SUPPLIED DATA:
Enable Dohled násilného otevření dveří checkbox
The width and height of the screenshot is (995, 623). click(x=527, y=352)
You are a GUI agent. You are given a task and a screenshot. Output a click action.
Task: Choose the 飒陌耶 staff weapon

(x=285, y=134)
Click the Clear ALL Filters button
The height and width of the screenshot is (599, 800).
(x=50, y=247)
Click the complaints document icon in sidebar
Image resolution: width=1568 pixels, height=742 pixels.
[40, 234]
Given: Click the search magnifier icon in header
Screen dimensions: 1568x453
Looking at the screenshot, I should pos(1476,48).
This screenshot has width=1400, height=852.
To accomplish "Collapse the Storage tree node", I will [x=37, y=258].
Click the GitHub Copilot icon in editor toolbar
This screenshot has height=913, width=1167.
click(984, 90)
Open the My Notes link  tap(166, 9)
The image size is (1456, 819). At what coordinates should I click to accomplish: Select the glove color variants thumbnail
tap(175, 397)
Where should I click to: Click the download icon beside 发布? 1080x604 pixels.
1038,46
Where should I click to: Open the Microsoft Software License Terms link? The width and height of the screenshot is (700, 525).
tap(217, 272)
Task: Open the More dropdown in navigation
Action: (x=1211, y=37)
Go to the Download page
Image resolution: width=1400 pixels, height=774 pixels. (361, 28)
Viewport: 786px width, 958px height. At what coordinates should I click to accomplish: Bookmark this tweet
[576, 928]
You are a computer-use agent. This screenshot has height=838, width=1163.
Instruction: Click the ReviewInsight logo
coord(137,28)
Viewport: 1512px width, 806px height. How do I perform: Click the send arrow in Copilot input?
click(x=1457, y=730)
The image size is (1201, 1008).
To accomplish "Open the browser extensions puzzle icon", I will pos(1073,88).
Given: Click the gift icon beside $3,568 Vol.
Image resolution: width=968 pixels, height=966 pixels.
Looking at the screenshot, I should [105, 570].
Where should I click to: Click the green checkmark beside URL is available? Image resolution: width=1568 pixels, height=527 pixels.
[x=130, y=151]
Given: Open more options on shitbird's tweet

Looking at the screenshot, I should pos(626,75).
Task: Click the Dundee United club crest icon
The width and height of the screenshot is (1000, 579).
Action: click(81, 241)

WORK REQUEST:
For every record above, print an exact copy.

ANSWER BOX:
Enable Dohled násilného otevření dveří checkbox
The width and height of the screenshot is (995, 623). click(x=527, y=352)
You are a GUI agent. You are given a task and a screenshot. Output a click action.
Task: Choose the 飒陌耶 staff weapon

(x=285, y=134)
Click the Clear ALL Filters button
The height and width of the screenshot is (599, 800).
(x=50, y=247)
Click the complaints document icon in sidebar
Image resolution: width=1568 pixels, height=742 pixels.
[40, 234]
Given: Click the search magnifier icon in header
Screen dimensions: 1568x453
Looking at the screenshot, I should pos(1476,48).
This screenshot has width=1400, height=852.
To accomplish "Collapse the Storage tree node", I will [x=37, y=258].
Click the GitHub Copilot icon in editor toolbar
This screenshot has height=913, width=1167.
click(984, 90)
Open the My Notes link  tap(166, 9)
The image size is (1456, 819). At what coordinates should I click to accomplish: Select the glove color variants thumbnail
tap(175, 397)
Where should I click to: Click the download icon beside 发布? 1080x604 pixels.
1038,46
Where should I click to: Open the Microsoft Software License Terms link? The width and height of the screenshot is (700, 525).
tap(217, 272)
Task: Open the More dropdown in navigation
Action: (x=1211, y=37)
Go to the Download page
Image resolution: width=1400 pixels, height=774 pixels. (361, 28)
Viewport: 786px width, 958px height. At what coordinates should I click to accomplish: Bookmark this tweet
[576, 928]
You are a computer-use agent. This screenshot has height=838, width=1163.
Instruction: Click the ReviewInsight logo
coord(137,28)
Viewport: 1512px width, 806px height. How do I perform: Click the send arrow in Copilot input?
click(x=1457, y=730)
The image size is (1201, 1008).
To accomplish "Open the browser extensions puzzle icon", I will pos(1073,88).
Given: Click the gift icon beside $3,568 Vol.
Image resolution: width=968 pixels, height=966 pixels.
Looking at the screenshot, I should [105, 570].
Where should I click to: Click the green checkmark beside URL is available? Image resolution: width=1568 pixels, height=527 pixels.
[x=130, y=151]
Given: Open more options on shitbird's tweet

Looking at the screenshot, I should pos(626,75).
Task: Click the Dundee United club crest icon
The width and height of the screenshot is (1000, 579).
Action: click(81, 241)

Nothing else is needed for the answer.